Amongst the earliest of Landseer’s renditions of blackgame is in his Scene in the Highlands (Private Collection on loan to The National Galleries of Scotland) of 1825-28. This large and formal group portrait of the Duke of Gordon with his sister, The Duchess of Bedford, and his nephew, Lord Alexander Russell, is adorned with dead game in the foreground; amongst the trophies of the hunt is a brace of dead blackcock. Looking at this wonderful depiction of a dead Blackcock, one is instantly reminded of Landseer’s Grouse (Private Collection, UK) and Ptarmigan (Philadelphia Museum of Art), both of 1833. In those complex images, Landseer contrasts a shot bird with a living mate, thus sentimentalising and humanising their fate. He wants one to imagine the bird’s experience. However, in the current drawing Landseer draws the viewer into the perspective of the sportsman. The stark use of wash brilliantly conjures a cold snowy mountain, and the restrained patches of coloured heightening add the drama: a subtle addition of blue chalk in the feathers breathes life into the bird, and the spots of bright red not only identify the markings of this prized gamebird, but also highlight its fate. 

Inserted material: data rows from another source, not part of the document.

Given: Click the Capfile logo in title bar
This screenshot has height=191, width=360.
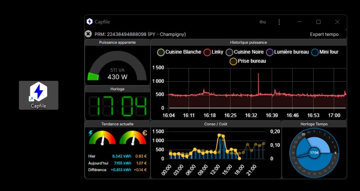Looking at the screenshot, I should click(90, 22).
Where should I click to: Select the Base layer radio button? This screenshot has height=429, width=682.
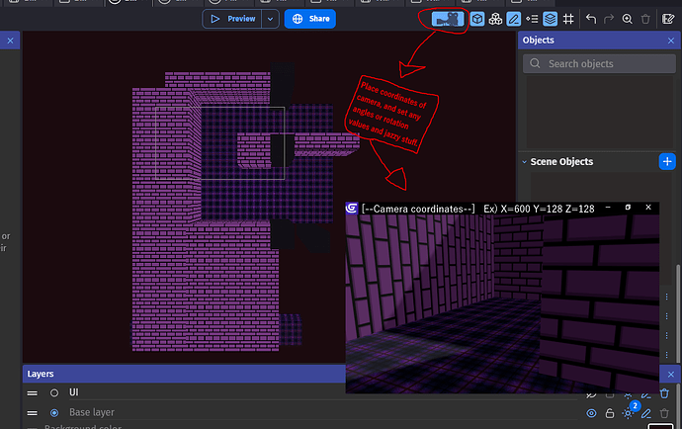click(54, 412)
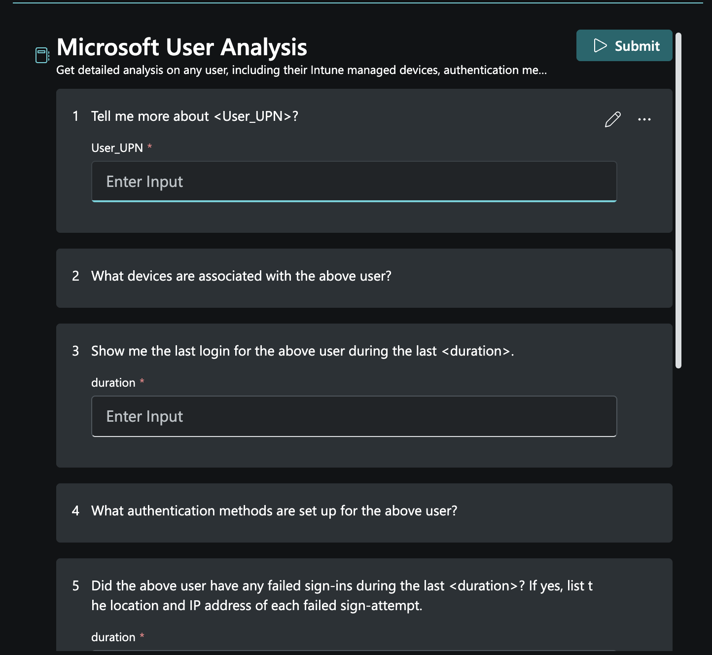
Task: Select prompt 2 about associated devices
Action: point(241,276)
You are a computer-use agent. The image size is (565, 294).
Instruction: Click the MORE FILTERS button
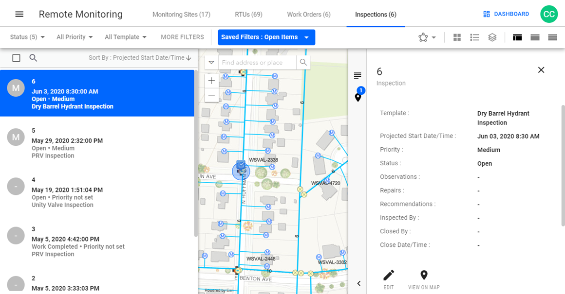(182, 36)
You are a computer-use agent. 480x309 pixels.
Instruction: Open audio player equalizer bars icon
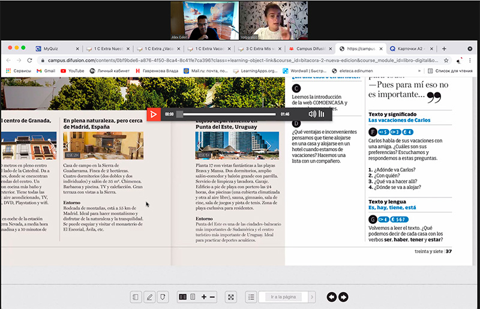click(322, 114)

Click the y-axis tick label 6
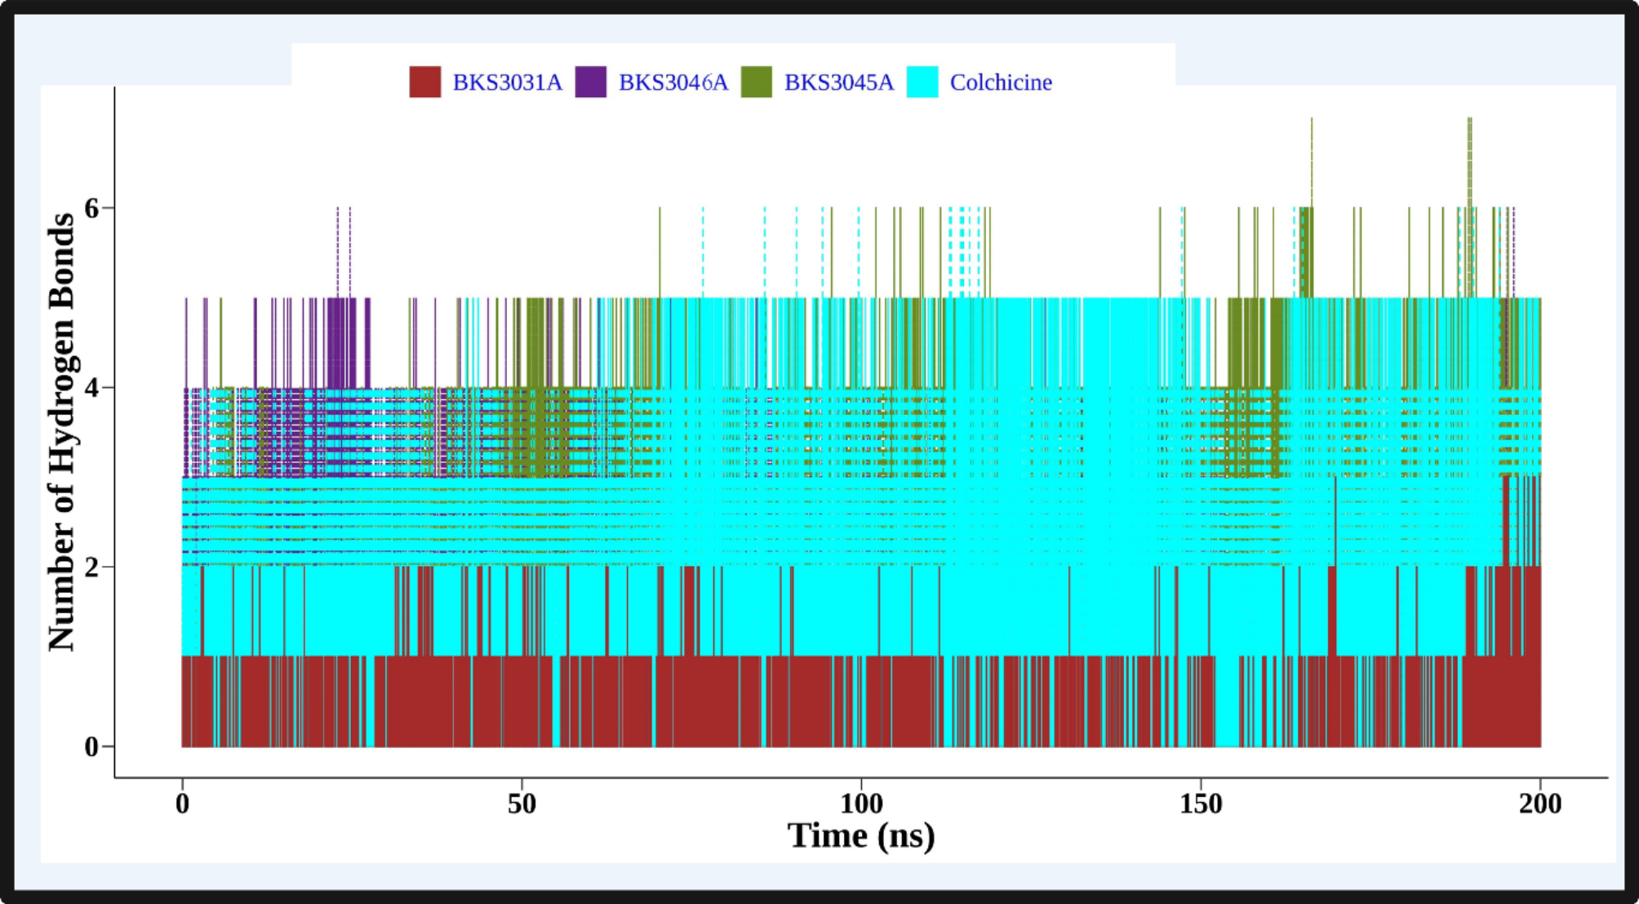point(91,208)
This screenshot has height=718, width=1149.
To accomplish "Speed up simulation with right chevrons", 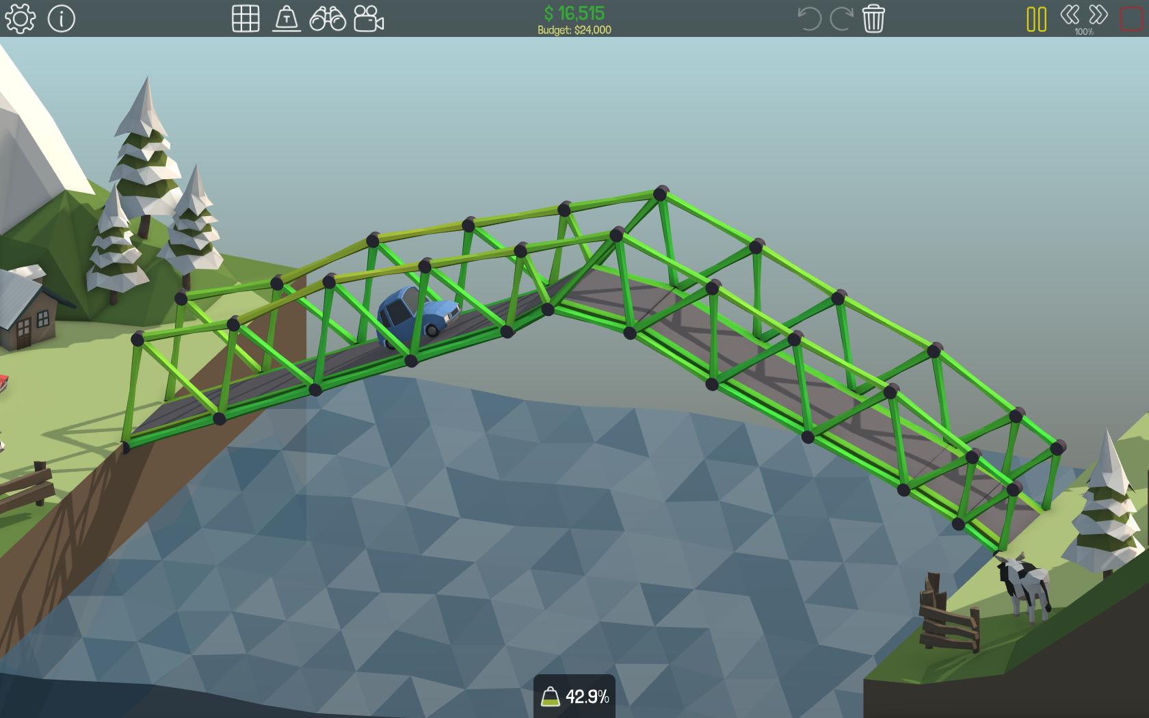I will coord(1098,14).
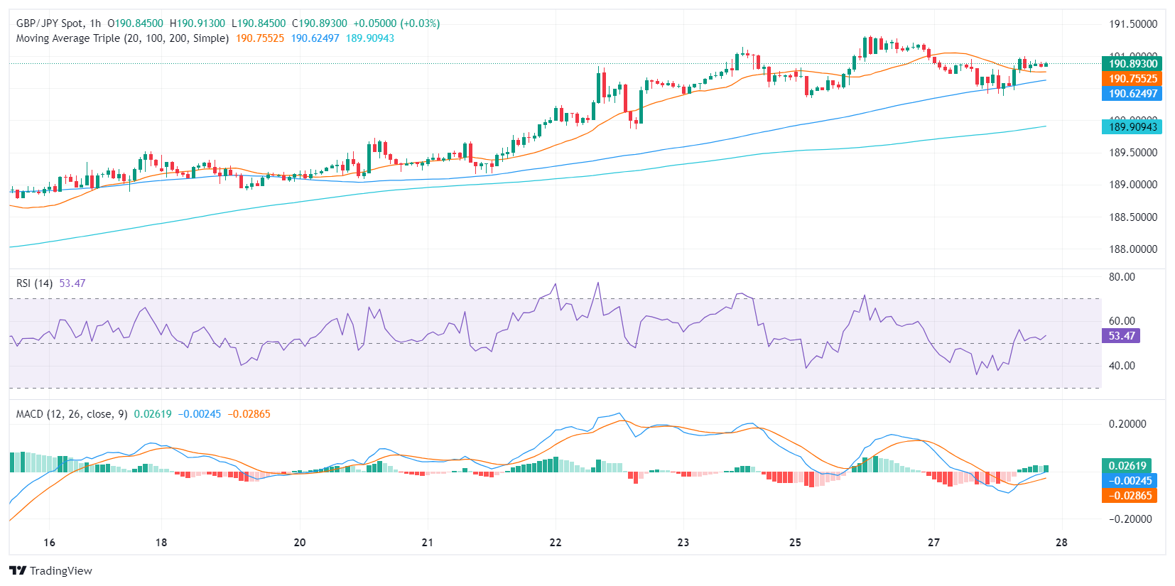Click the orange 190.75525 price axis tag
The height and width of the screenshot is (586, 1175).
[x=1132, y=79]
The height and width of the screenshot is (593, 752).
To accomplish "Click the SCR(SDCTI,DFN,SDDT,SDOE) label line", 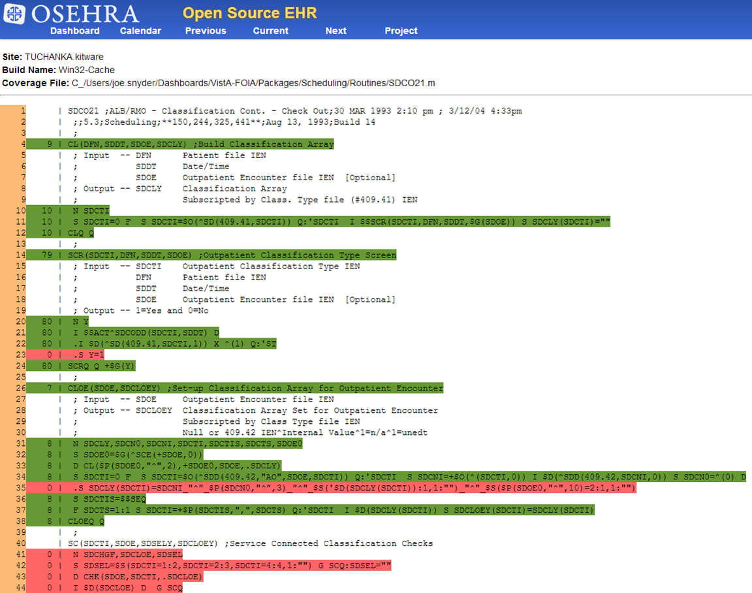I will [x=232, y=255].
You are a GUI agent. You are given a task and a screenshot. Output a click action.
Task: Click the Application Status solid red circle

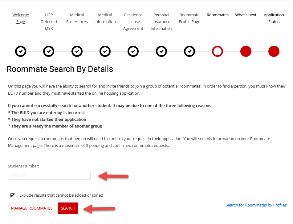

However, a poignant and relevant comparison should be drawn with A Random Shot (Bury Art Gallery and Museum). Whilst this large picture is painted in oils, and its subject is a shot deer, the stark white setting of a cold snowy hilltop is instantly reminiscent, as are the small but glaring touches of red blood; and importantly, it was painted in 1848. Ormond argues that this mountaintop setting references a sacrificial altar, as well as raising the subject to universal significance. It may well be that this composition was derived from his spontaneous sketch of the Blackcock.

Landseer, who became famous for his paintings of horses, dogs and Highland Scenes, was born in London, the son of John Landseer A.R.A.  He first exhibited works at the Royal Academy in 1815 at the precocious age of thirteen.  After being elected A.R.A. at the age of twenty-four he became R.A. in 1831.  Further honours followed.  A great favourite of Queen Victoria, he was knighted in 1850, received a gold medal at the Paris Exhibition of 1855 and in 1866 was elected President of the R.A., a position that he declined. At his death, the nation mourned, and he was undoubtedly the most famous and popular painter of his day. His depictions of animals carry on in the sporting tradition established and dominated by George Stubbs. Yet Landseer’s prowess at describing fur and feather, and his ability to breathe life into his subjects, has left him unsurpassed in the realm of animal painting.

The enigmatic inscription ‘Como’ has so far eluded explanation. The drawing was obviously made in Scotland where Landseer is recorded as being in October 1848 and Richard Ormond has suggested that ‘Como’ may refer to a hunting lodge or estate known familiarly by that name.